**WHAT IS REQUIRED**
Using the data below, output a verbatim copy of the lines between the one holding "This screenshot has" and the one holding "Task: Click the Submit button", inclusive, without any pictures.

**LISTED ENTRIES**

◇ ◇ ◇ ◇ ◇ ◇ ◇

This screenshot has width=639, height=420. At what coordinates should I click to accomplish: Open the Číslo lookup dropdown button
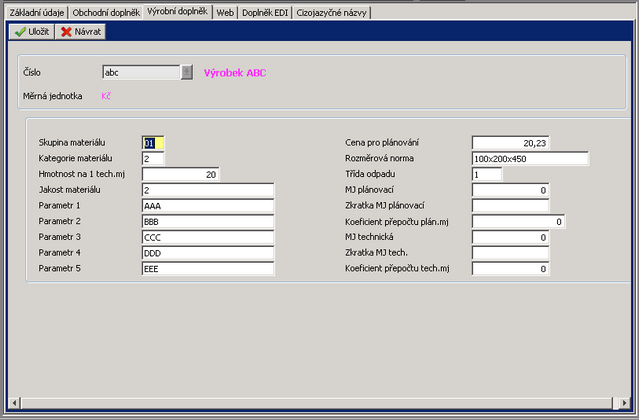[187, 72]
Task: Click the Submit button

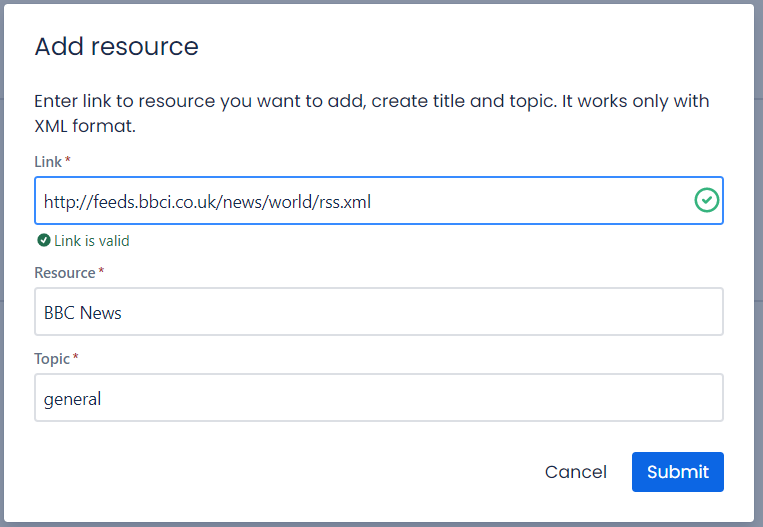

◇ ◇ ◇ ◇ ◇ ◇ ◇

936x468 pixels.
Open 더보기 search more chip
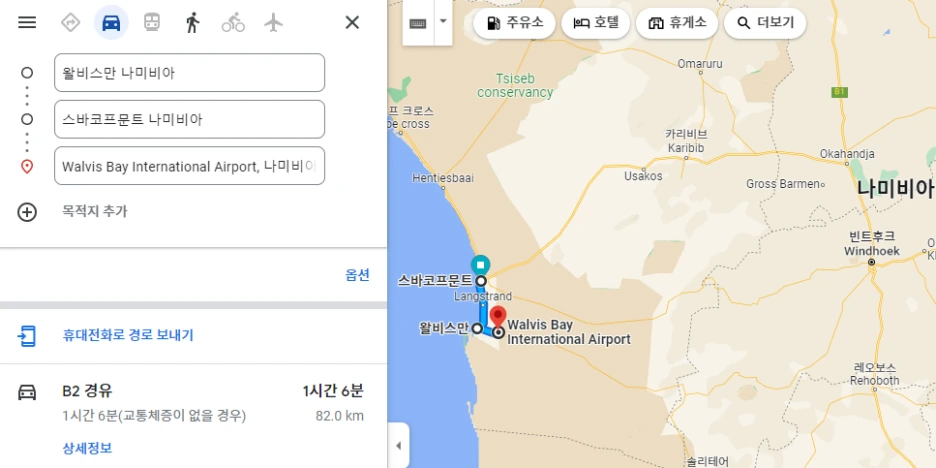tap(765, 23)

◇ ◇ ◇ ◇ ◇ ◇ ◇

**OUTPUT OF THE TASK**
This screenshot has width=639, height=420. At what coordinates should I click to accomplish: Open the Číslo lookup dropdown button
[187, 72]
Task: Click the Submit button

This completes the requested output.